Less consumer spending: Higher prices due to inflation and rising interest rates mean most people have less money to spend on unnecessary goods and services. This means sales can be significantly reduced as customers choose not to part with their hard-earned cash on items they deem non-essential.
How to protect your business from rising interest rates
While higher interest rates can negatively impact businesses, it doesn’t have to spell disaster. Below are some tips for maintaining a healthy bottom line as interest rates go up.
Seek out fixed rate, flexible and alternative funding
Taking out loans with fixed rates up to 5 or 6 years can give you some cushioning against soaring interest rates. With a set rate for a certain number of years, you can more accurately forecast your finances and business plans for the near future.
Flexible and alternative funding may also be handy in the current economic climate. This includes flexible lines of credit that allow you to spread the cost of bills over several months, making it easier to meet payments.
Review your business plan
In light of a potential economic downturn, it’s always a good idea to revisit and potentially revise your business strategy and plan to see if it’s still applicable. This will involve evaluating any debt you have or expect to incur as well as potentially altering your desired financing channels.
Monitoring the value of the pound sterling
When interest rates go up, the value of a currency can also see an increase. Businesses that operate in different countries and have income streams in varying currencies should monitor the value of the pound against these foreign currencies as it will have a knock-on effect on profits.
Watch your supply chain
If prices increase, it’s advisable that you keep an eye on any suppliers as, while you may be relatively insulated from the effects, this might not be true for your partners. Even if your funding is unaffected by changes to interest rates, your suppliers might be. This means they will need to increase their costs which often means you will have to as well.
Inflation and interest rate Q&A
What are interest rates?
Interest rate is the amount a bank, or other lender, charges an organisation or individual when they borrow money. It is typically expressed as a percentage and is noted on an annual basis, called the annual percentage rate (APR).
Why are interest rates rising?
When inflation goes up, interest rates typically follow suit. This is because lenders want to compensate for the anticipated decline in purchasing power of the money they’ll be paid in future. It can also be set by the national bank with the goal of driving down prices.
What support is there for businesses?
There is a range of ways businesses can receive support navigating high-interest rates and economic downturns. These include Government Start-Up Loans and funding, venture capitalist schemes and business loans and grants
How will interest rates affect my business?
Increases in interest rates make taking on debt more expensive. This means you’ll have to prioritise using cash to cover interest costs. This may result in you having fewer investment opportunities over time or cash flow issues.
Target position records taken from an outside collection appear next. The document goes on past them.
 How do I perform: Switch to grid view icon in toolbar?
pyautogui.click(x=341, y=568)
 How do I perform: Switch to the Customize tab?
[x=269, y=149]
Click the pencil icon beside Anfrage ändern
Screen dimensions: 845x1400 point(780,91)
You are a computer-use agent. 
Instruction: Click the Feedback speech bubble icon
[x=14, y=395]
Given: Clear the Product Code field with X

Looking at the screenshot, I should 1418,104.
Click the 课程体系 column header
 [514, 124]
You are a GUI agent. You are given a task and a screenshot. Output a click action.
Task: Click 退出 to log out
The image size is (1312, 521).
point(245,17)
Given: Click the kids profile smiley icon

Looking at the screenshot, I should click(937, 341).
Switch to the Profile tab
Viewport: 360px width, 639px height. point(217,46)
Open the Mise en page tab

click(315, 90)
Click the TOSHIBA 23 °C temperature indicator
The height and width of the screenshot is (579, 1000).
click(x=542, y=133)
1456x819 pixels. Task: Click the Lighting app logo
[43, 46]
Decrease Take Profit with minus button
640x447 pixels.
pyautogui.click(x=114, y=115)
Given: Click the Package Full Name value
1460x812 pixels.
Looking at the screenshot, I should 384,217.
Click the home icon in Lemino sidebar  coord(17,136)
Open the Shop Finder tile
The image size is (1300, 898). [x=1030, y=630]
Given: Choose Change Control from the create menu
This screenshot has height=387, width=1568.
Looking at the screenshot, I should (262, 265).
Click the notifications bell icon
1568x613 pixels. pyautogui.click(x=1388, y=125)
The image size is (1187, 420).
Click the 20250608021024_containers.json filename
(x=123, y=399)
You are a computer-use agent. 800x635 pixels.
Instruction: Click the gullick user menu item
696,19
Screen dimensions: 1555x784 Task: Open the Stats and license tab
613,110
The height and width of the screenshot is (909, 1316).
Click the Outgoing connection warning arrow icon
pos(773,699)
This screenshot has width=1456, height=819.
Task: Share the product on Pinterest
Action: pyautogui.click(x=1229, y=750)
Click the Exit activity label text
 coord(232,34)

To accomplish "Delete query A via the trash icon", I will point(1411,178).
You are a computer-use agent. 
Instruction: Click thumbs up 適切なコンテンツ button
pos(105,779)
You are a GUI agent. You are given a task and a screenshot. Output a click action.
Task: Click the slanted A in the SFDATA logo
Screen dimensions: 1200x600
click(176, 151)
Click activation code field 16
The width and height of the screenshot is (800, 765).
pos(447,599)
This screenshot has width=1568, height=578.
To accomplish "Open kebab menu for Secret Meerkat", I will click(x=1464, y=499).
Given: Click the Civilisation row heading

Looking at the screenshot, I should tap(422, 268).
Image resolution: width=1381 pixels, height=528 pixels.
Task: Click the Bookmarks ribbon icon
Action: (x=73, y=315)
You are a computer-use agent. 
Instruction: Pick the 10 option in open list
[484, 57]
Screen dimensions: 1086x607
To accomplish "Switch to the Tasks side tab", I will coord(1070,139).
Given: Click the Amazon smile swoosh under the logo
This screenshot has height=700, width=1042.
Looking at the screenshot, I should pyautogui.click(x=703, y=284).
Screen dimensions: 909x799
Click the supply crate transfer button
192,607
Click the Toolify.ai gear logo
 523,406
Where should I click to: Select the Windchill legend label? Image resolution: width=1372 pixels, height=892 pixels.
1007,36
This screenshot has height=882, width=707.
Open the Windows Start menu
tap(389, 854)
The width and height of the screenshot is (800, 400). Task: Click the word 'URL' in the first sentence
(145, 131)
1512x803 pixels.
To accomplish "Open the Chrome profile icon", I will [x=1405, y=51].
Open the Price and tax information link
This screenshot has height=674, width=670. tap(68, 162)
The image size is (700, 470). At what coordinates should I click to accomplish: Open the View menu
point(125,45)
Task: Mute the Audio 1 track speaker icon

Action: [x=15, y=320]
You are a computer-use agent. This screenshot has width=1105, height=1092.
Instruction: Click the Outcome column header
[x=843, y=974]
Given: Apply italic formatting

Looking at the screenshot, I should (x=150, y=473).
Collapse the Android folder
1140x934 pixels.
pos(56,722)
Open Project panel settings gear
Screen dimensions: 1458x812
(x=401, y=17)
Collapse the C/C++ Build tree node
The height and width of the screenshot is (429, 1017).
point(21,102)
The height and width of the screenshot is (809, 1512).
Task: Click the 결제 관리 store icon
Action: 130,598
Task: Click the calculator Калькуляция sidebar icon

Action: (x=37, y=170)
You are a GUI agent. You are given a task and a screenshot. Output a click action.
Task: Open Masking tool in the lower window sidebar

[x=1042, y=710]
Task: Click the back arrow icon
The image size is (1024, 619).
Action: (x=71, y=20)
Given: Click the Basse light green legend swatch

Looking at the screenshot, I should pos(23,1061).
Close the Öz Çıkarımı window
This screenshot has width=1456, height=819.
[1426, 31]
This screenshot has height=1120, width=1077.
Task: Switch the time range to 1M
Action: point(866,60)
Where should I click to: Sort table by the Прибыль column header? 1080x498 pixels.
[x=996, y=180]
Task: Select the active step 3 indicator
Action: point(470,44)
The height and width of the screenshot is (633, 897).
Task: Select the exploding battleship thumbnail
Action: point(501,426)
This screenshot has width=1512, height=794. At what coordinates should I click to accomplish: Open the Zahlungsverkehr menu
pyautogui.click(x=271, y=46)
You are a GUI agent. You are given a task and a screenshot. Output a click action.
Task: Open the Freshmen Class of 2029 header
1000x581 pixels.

However, this is dependent on your business’s overall financial health.
Will interest rates go down?
It is very difficult to predict inflation and interest rates in the coming period. If inflation remains at its current level, the interest rate will likely stay the same for some time. This is because it wants to avoid boosting consumer spending which would cause inflation to soar to even higher levels.
To sum up, while interest rates are seeing further increases in the near future, streamlining your business plan and seeking out alternative finance can help offset some of the negative impacts of the economic trend.